L’expérience visuelle modifie le rapport à l’image en mettant en relation étroite la page, le lecteur-spectateur et le mode de lecture. La mise en scène (voire la mise en récit) de la « page écran » interagit avec le lecteur-spectateur en lui ouvrant divers champs de possibilités : celui d’une expérience à la fois corporelle et sensorielle. Ce dernier est alors dans l’expérience physique de la lecture et non dans une lecture plus traditionnelle. La dynamique visuelle génère un nouveau rapport au contenu et une lecture plus perceptive et interactive de celui-ci. Le lecteur-spectateur voit alors sa position spectatorielle modifiée.

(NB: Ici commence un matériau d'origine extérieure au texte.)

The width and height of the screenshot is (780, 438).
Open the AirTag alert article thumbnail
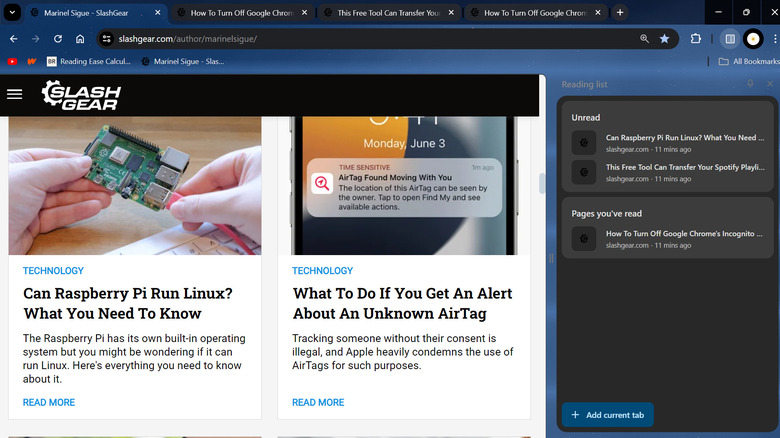click(x=403, y=185)
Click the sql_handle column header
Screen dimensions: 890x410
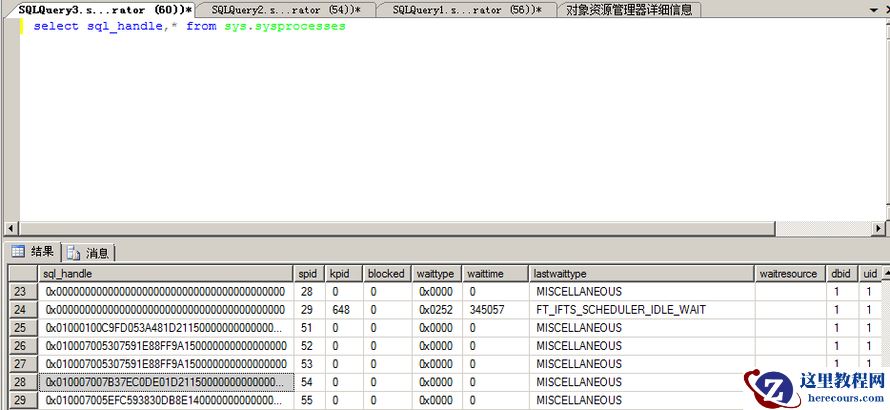tap(165, 273)
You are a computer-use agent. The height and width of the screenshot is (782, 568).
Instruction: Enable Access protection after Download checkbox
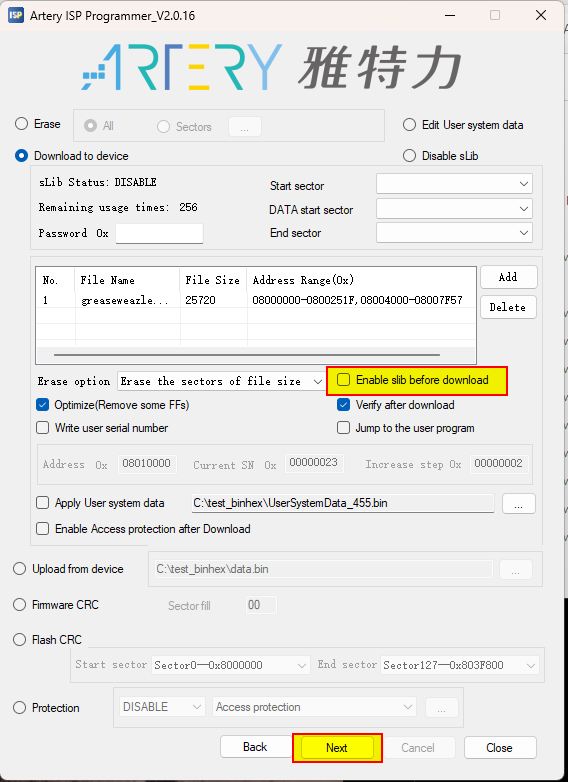pos(43,529)
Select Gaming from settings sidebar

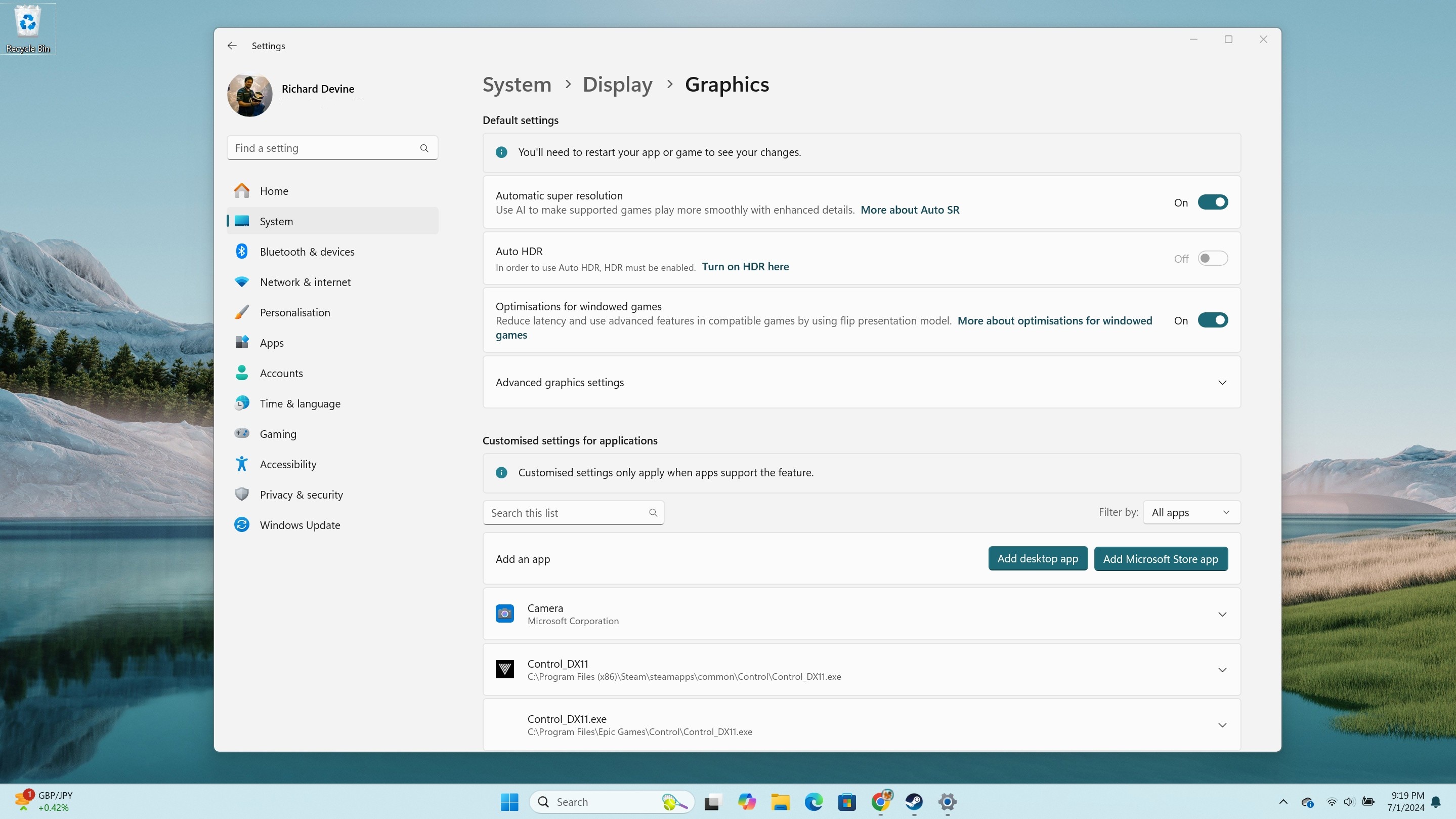click(x=278, y=434)
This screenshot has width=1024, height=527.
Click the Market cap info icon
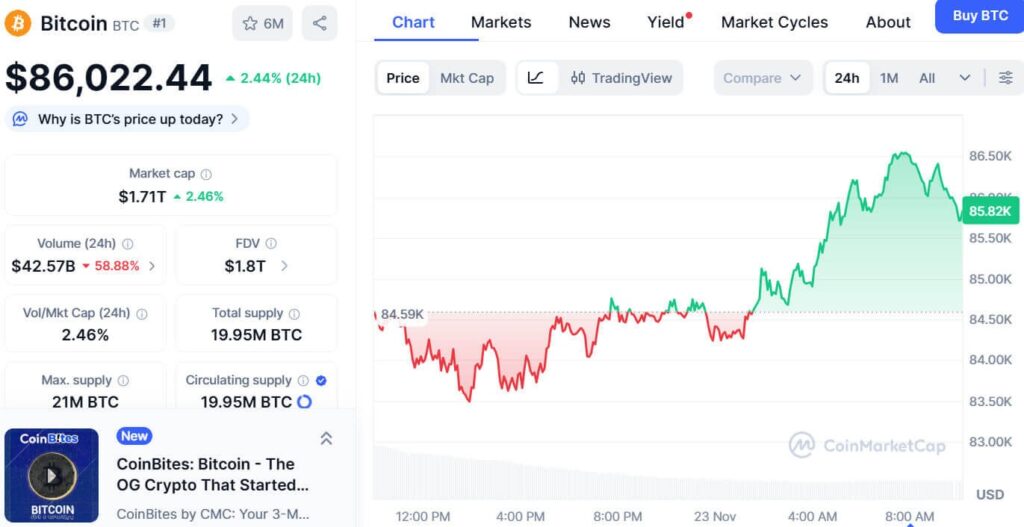point(206,174)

Il n’est plus seulement lecteur-spectateur de ce qu’il voit. Il devient un acteur perceptuel au sens où s’il ne peut agir sur le récit de la « page », il n’est pas totalement subordonné à lui. Depuis ses propres capacités sensorielles, il peut participer à l’efficacité du récit.

Cette technicité visuelle et narrative de la « page écran » va ainsi permettre de générer une coexistence entre le lecteur-spectateur, l’écran et ce qu’il voit. Il est co-constructeur des significations de la « page écran » et de son parcours visuel. Elle va également lui permettre de mieux se situer dans la lecture. La « page » devient alors un territoire d’errance qui fait « écran » au monde réel et fictionnel. Elle devient un espace intermédiaire qui par le flux des images place le lecteur-spectateur dans différentes temporalités. Une temporalité du réel, du fictionnel et une temporalité de l’errance. En s’inscrivant dans un espace pluriel, la page écran brouille les schémas traditionnels de lecture. Elle peut aller jusqu’à provoquer une sensation d’étrangeté et génèrer de ce fait une toute nouvelle expérience corporelle de la lecture.